● GIVEN RECORDS
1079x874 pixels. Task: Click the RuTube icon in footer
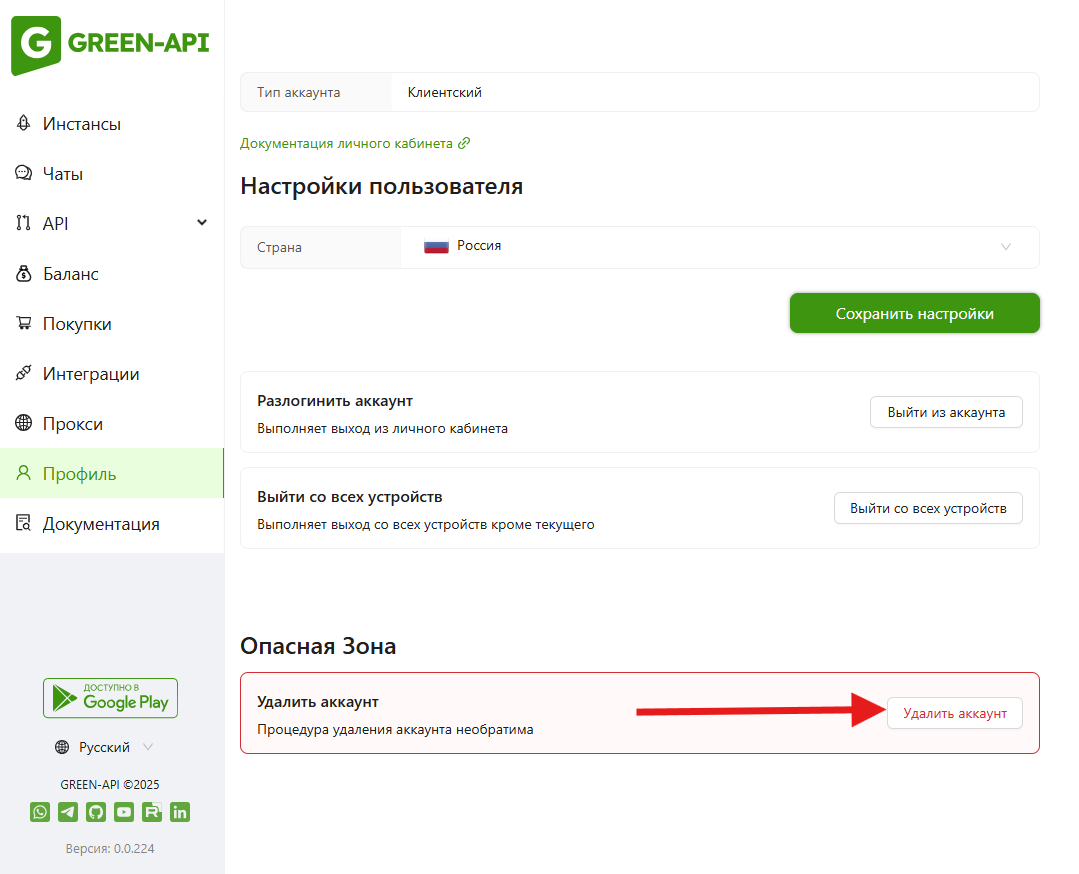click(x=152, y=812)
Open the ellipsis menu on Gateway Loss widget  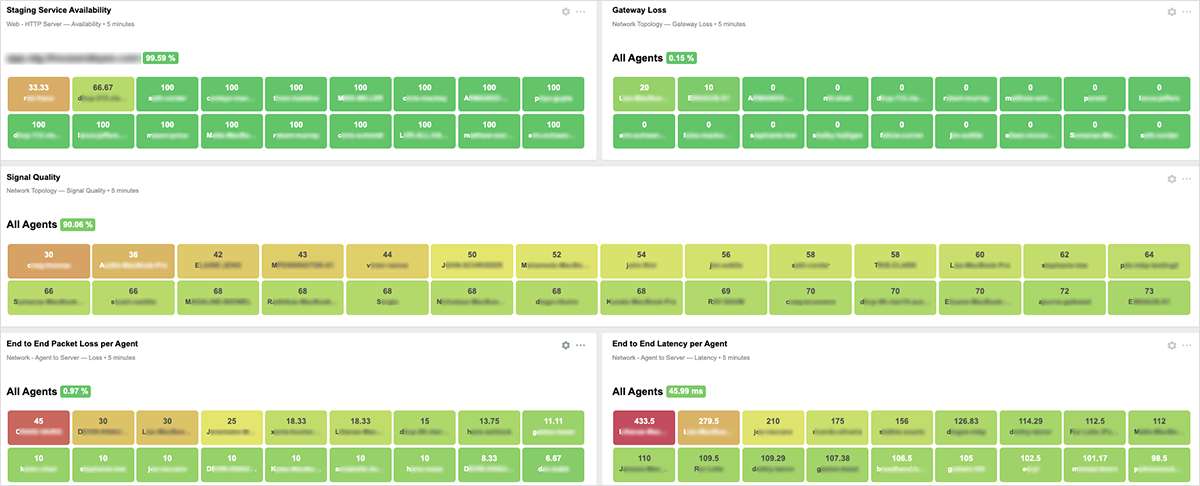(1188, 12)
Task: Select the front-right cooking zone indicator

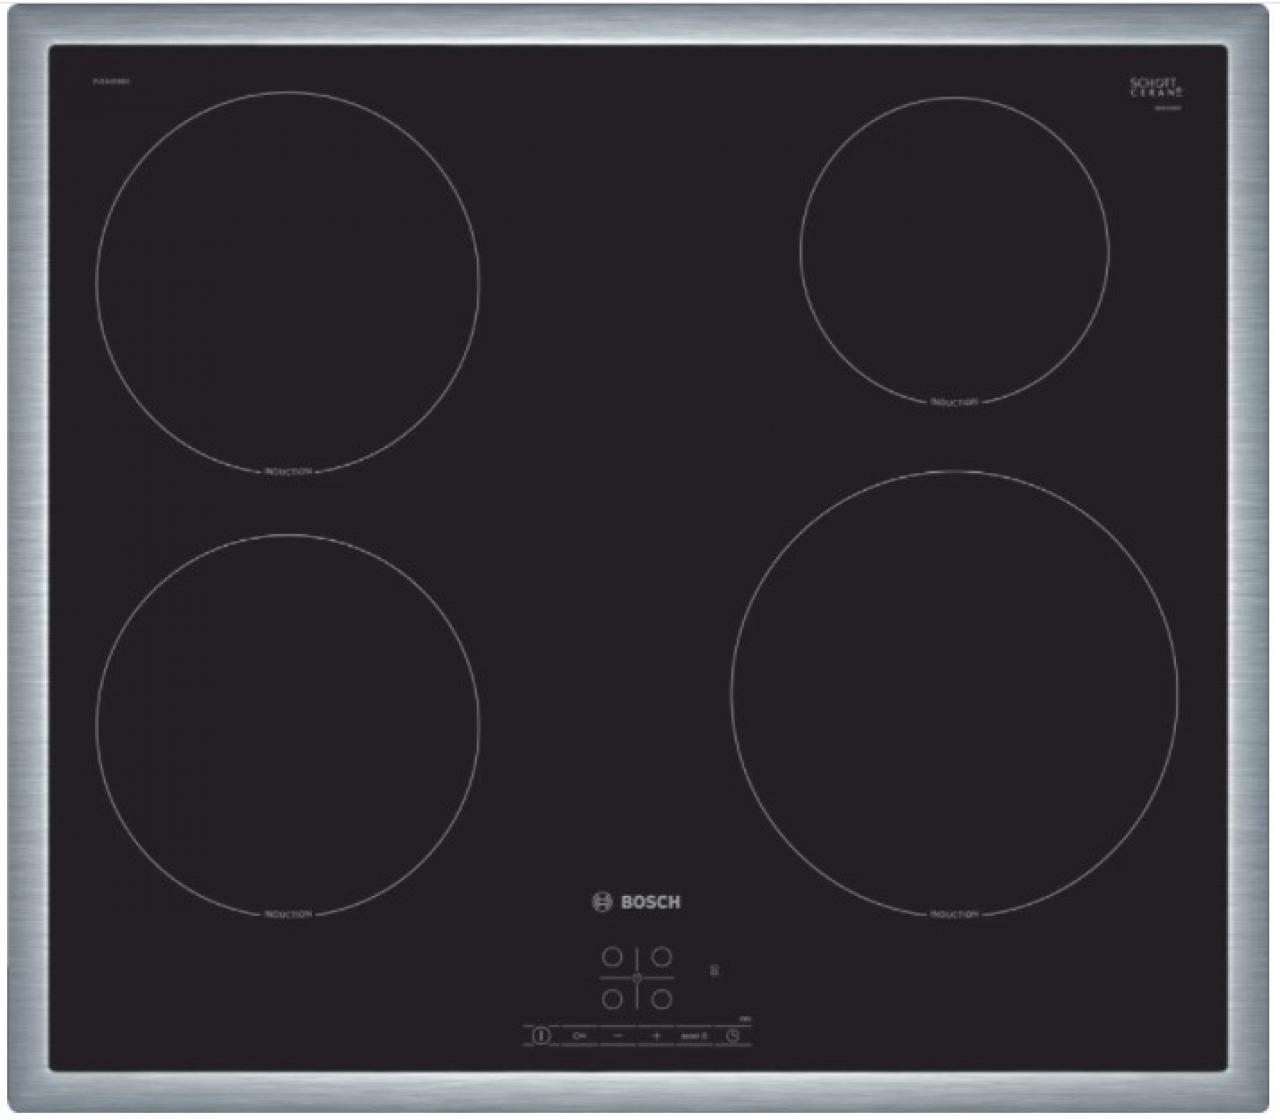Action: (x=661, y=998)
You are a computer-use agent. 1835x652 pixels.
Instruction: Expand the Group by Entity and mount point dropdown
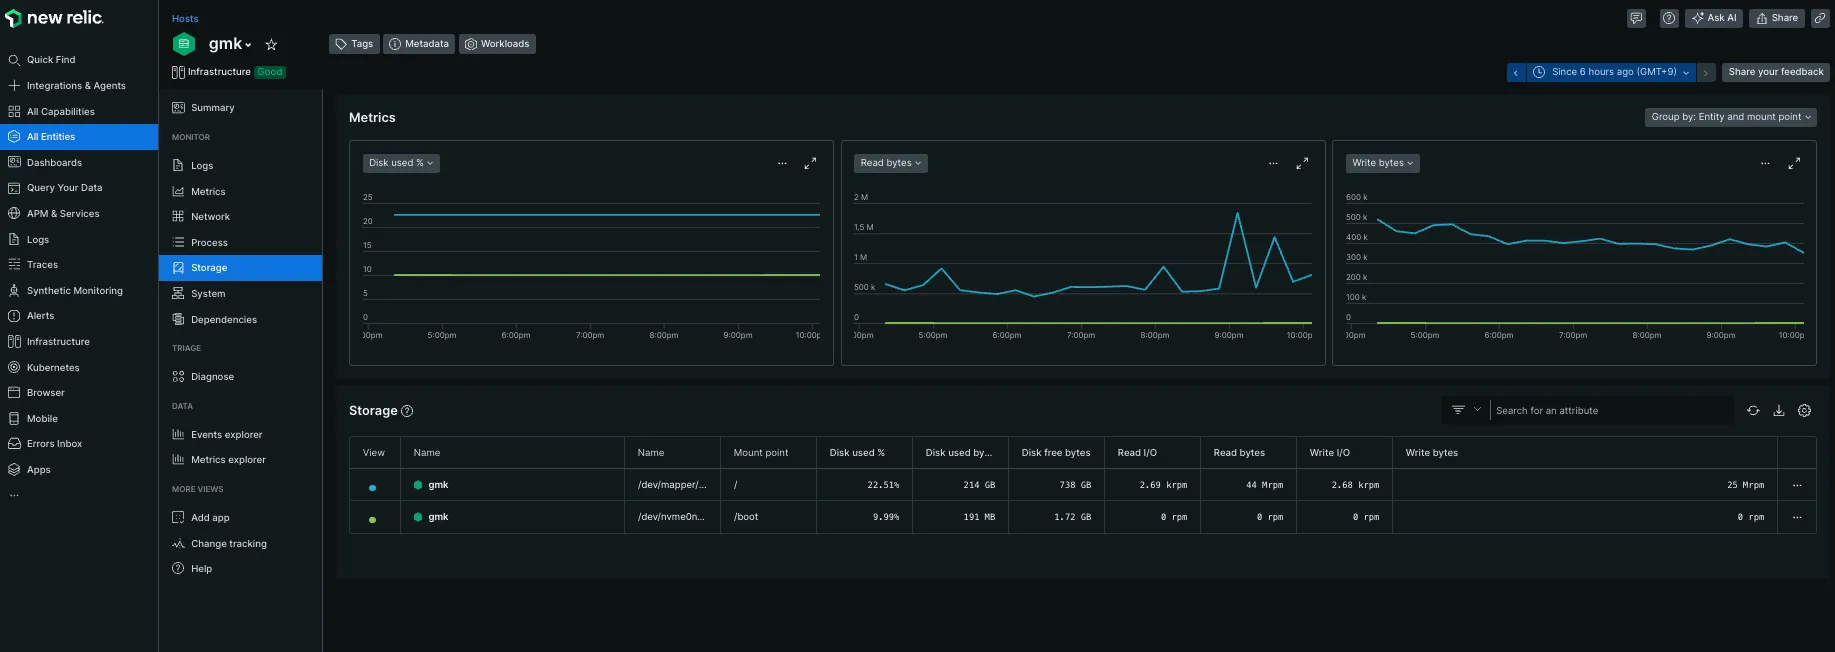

● ASSIGNMENT
Begin at the line containing "Task: Select the" and write out every line to the end of the data exactly. Skip the pictures.

● ANSWER SPACE
Task: Select the front-right cooking zone indicator

Action: (x=661, y=998)
You are a computer-use agent. 1835x652 pixels.
Instruction: Expand the Group by Entity and mount point dropdown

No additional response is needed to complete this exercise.